Transcribe tal cual las líneas del listado, desde la que contiene "Viewport: 800px width, 600px" hasta la que contiene "Action: coord(183,576)", ambas incluidas.

==============================

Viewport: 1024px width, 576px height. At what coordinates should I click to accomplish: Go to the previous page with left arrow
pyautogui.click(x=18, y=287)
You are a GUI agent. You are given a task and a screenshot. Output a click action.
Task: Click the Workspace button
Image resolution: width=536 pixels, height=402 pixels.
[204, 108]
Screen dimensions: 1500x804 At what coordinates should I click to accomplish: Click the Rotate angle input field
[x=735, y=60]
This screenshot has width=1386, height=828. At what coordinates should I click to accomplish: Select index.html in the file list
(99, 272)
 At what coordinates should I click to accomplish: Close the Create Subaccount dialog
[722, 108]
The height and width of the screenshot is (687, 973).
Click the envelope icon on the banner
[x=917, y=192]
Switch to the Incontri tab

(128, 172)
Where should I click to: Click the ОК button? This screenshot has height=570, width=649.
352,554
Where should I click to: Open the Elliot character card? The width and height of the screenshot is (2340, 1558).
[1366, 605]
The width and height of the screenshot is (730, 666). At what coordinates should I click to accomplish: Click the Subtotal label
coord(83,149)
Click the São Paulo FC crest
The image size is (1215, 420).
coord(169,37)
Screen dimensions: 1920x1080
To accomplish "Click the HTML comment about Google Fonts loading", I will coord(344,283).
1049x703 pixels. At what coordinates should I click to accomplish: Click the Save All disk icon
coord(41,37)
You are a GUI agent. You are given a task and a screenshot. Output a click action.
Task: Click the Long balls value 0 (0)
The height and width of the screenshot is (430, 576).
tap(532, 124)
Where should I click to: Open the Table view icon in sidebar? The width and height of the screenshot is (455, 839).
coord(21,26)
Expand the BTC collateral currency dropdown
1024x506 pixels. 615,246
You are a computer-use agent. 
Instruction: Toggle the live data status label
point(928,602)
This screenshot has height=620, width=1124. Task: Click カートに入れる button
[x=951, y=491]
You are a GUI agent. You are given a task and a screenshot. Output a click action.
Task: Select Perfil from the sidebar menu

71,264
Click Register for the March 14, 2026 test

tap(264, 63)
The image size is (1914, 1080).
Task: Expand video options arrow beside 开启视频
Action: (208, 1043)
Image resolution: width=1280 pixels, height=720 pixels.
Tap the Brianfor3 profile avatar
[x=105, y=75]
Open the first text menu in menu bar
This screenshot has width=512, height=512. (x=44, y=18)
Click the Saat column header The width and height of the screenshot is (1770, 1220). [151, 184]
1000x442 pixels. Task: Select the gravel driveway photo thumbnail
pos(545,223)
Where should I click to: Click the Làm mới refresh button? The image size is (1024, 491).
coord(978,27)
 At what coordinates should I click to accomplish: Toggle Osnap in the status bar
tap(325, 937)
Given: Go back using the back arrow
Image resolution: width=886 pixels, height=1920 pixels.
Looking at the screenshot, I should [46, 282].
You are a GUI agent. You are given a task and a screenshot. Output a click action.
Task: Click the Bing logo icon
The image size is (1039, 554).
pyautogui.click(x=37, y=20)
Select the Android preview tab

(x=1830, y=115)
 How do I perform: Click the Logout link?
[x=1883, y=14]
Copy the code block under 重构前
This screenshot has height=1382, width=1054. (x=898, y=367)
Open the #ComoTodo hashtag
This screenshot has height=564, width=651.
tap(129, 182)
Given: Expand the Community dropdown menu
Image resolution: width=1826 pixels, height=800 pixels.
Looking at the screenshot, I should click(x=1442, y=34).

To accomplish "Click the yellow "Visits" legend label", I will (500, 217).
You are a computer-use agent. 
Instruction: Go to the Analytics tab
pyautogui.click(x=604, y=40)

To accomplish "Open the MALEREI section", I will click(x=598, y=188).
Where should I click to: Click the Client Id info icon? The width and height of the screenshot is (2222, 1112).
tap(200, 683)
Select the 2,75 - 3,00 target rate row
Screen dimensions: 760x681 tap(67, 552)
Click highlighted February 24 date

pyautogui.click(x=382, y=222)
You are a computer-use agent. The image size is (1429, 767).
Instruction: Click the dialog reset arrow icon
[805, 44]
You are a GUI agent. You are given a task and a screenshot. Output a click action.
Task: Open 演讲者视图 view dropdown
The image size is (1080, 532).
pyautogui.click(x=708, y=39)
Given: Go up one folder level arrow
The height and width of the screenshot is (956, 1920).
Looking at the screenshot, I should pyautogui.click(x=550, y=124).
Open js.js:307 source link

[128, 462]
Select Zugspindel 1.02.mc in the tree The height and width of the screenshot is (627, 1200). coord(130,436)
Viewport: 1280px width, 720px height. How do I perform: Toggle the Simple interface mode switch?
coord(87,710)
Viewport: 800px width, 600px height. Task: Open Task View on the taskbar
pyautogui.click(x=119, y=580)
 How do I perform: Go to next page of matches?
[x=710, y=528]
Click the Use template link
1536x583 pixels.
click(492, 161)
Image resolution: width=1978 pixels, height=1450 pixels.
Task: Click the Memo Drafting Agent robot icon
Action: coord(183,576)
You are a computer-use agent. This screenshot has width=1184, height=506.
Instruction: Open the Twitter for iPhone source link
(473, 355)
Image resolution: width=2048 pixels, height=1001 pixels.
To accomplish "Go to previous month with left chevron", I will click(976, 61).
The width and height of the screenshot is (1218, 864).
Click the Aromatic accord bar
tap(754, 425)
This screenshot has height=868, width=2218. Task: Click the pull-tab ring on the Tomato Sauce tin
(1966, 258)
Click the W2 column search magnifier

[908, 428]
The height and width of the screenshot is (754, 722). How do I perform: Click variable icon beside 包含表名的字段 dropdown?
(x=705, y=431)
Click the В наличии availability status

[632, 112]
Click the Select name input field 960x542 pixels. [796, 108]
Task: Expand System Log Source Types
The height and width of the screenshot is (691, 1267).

==============================

* **Respuesta escrita**
Viewport: 800px width, 600px height. Task: Open Task View on the taskbar
pyautogui.click(x=119, y=580)
 How do I perform: Go to next page of matches?
[x=710, y=528]
Click the Use template link
1536x583 pixels.
click(492, 161)
Image resolution: width=1978 pixels, height=1450 pixels.
Task: Click the Memo Drafting Agent robot icon
Action: coord(183,576)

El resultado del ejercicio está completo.